Because of the great need for privacy with a law like this, it can be very difficult to get good statistics tracking the number of babies that are dropped off in safe havens.  To further complicate matters, babies that are abandoned in hospitals are frequently counted under this law, even though the hospital presumably knows the identity of the mother.  Therefore, estimates are all that can really be provided as an answer to this question.

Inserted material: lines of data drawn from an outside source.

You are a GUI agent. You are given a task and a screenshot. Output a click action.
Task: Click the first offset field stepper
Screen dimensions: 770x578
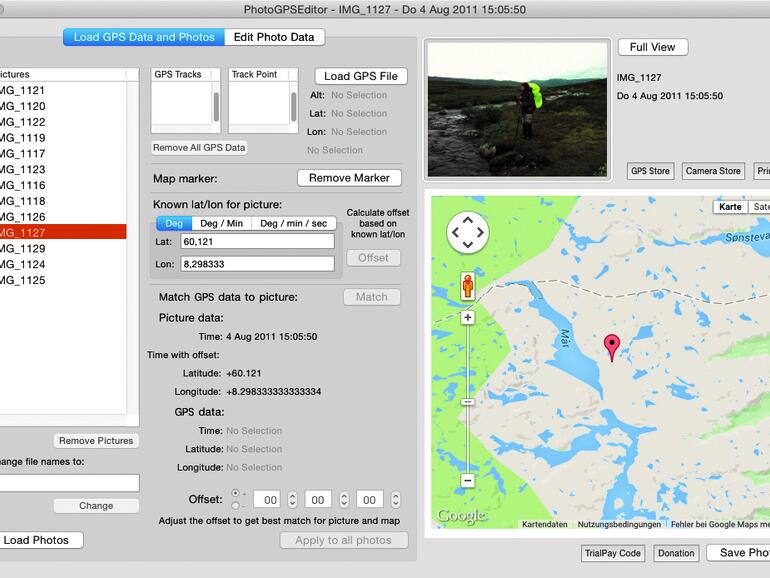(x=292, y=499)
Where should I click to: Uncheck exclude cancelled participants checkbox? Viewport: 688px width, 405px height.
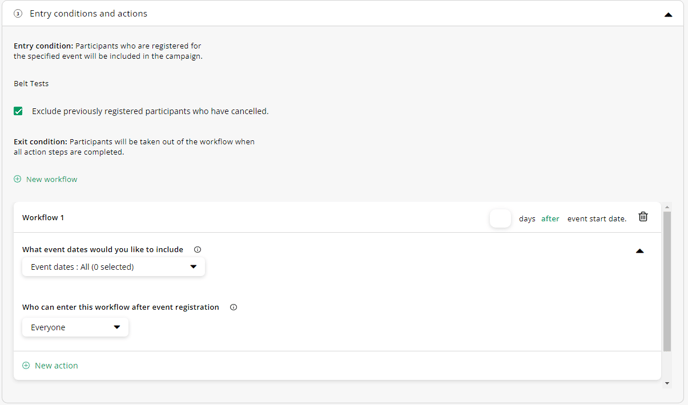[18, 111]
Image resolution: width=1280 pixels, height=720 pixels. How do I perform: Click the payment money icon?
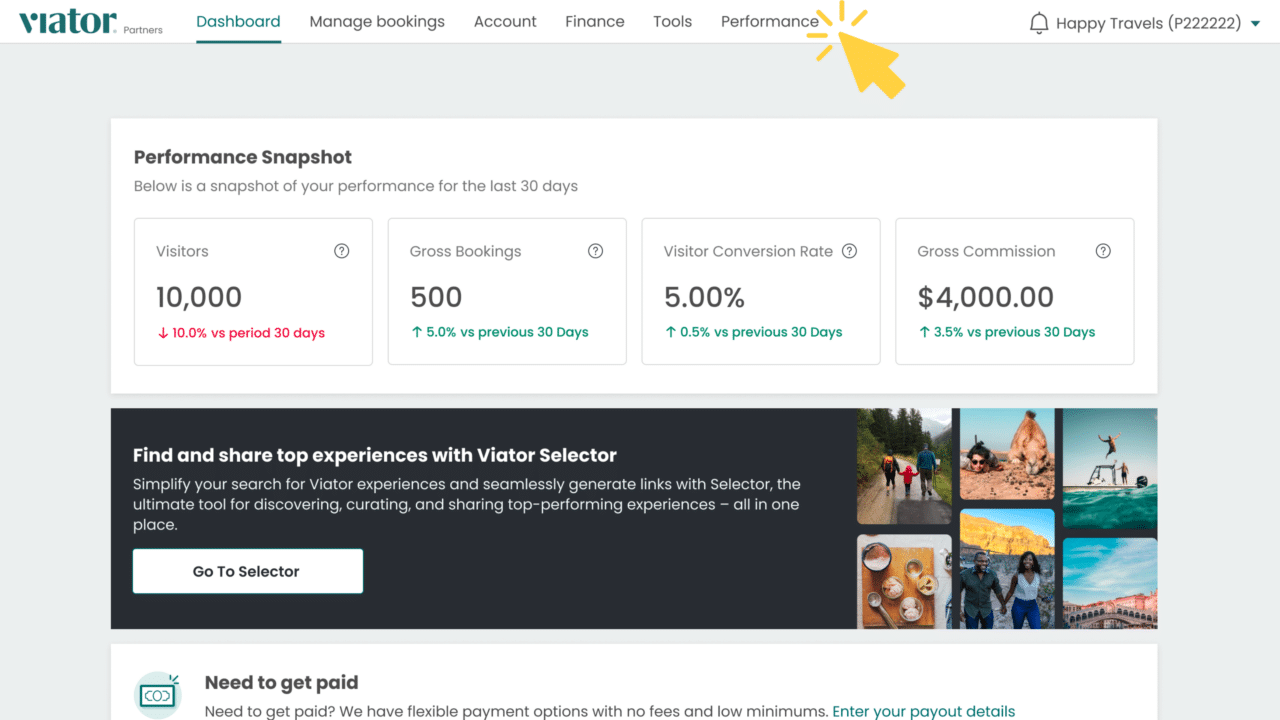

Nationally, advocates for these laws have claimed that thousands of babies have been saved through safe havens.  These numbers are usually based not on the number of safe havens that are reporting abandoned children; it is impossible to know which children were dropped off under the baby Moses law and which ones were simply abandoned under other circumstances.  It’s also been reported that babies have been dropped off in all fifty states with the exception of Alaska.

Legal Challenges

While these laws have typically faced some controversy in every state before getting passed, as of January 2006 they have only faced one legal challenge in court.  In this case, the fact that the baby is placed up for adoption without the non-surrendering parent being notified was used as a basis for challenging the law.  The Supreme Court found that while the non-surrounding parent was in fact not notified of the baby’s surrender to the state, the state had fulfilled its obligation by conducting due diligence in publicizing that a baby was surrendered.  In other words, the non-surrendering parent did have an opportunity to come forward, even if he was not expressly notified that the child was about to become eligible for adoption.

Safe Haven Summary

Safe haven laws allow the mother of a newborn infant the opportunity to surrender the child to state custody without the fear of criminal charges or other legal entanglements.  By making sure that there are safe places for new mothers to go when they know that they cannot care for an infant, the lives of many babies have been saved.  Since every state has a version of the safe haven law, it’s important for any woman who is pregnant to know about this option.